La Cour suprême d’Espagne a décidé jeudi de maintenir en détention provisoire l’ancien ministre des Transports José Luis Ábalos, au cœur d’un vaste scandale de corruption qui fragilise le gouvernement de gauche du Premier ministre Pedro Sánchez. Selon une décision judiciaire consultée par Reuters, le tribunal estime que l’ex-ministre présente un risque de fuite justifiant sa détention.
Ábalos, autrefois figure influente du Parti socialiste au pouvoir, est accusé d’avoir participé à un système de manipulation de marchés publics durant la pandémie de COVID-19. Avec son ancien assistant Koldo García et un homme d’affaires, il aurait truqué l’attribution de contrats pour des fournitures médicales, notamment des masques, dans le but d’en tirer un enrichissement personnel.

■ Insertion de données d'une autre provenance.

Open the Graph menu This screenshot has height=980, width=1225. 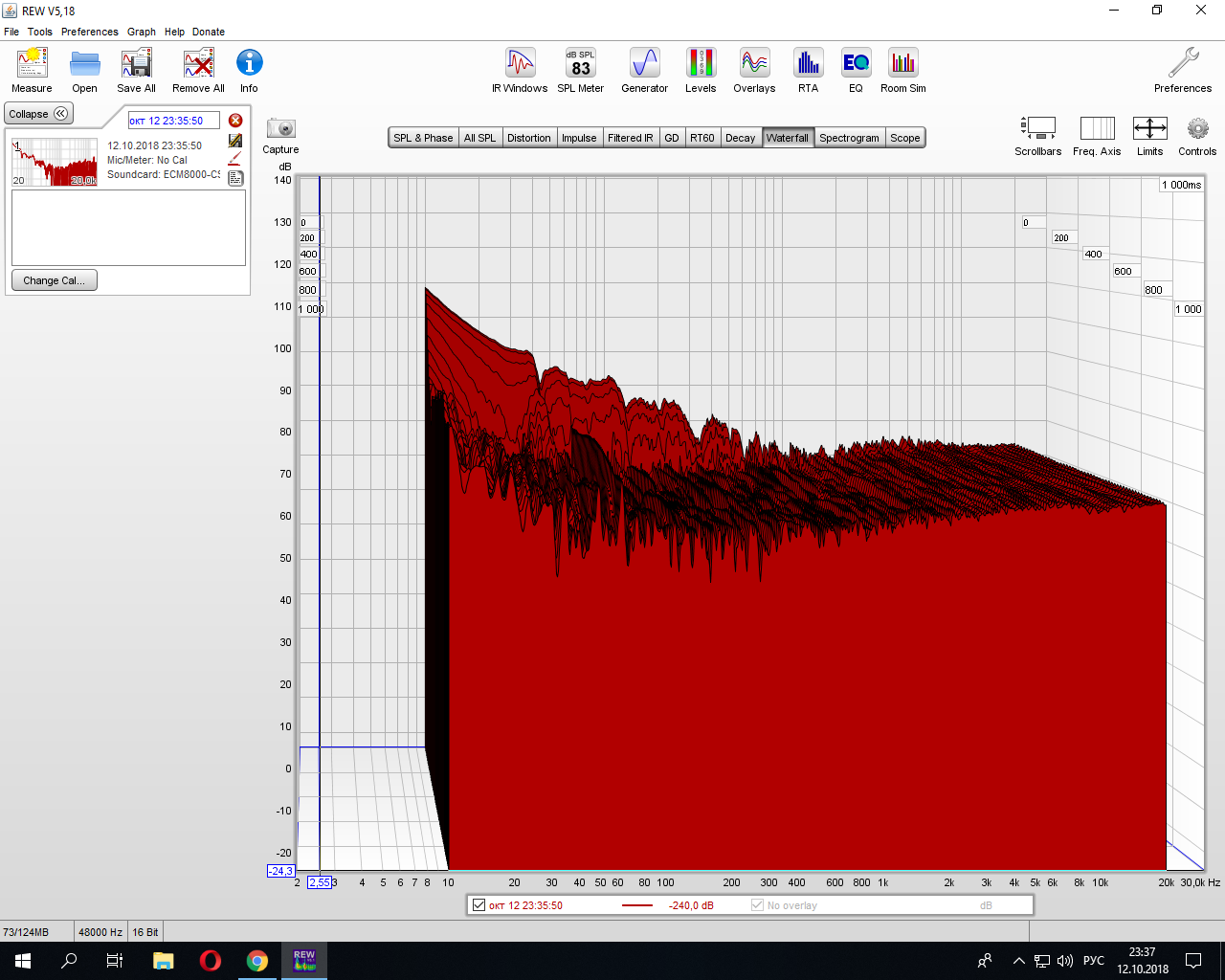(142, 32)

La semaine dernière, les procureurs anticorruption ont requis une peine de 24 ans de prison contre l’ex-ministre, soulignant la gravité des faits et l’abus de pouvoir reproché à un responsable occupant des fonctions clés pendant une crise sanitaire majeure. Les investigations portent notamment sur la manière dont certains contrats ont été attribués de façon accélérée, dans un contexte d’urgence qui aurait facilité les dérives.
L’affaire Ábalos s’ajoute à une série de scandales qui embarrassent le gouvernement Sánchez et alimentent les critiques de l’opposition, qui dénonce un manque de transparence et d’intégrité. Si les avocats de l’ex-ministre affirment qu’il conteste fermement les accusations, la décision de la Cour suprême renforce la pression judiciaire et politique autour du dossier.
Ce nouveau rebondissement intervient alors que les autorités espagnoles tentent de rétablir la confiance du public dans la gestion des contrats d’urgence conclus durant la pandémie, un sujet sensible qui continue de susciter un vif débat au sein de la société et de la classe politique.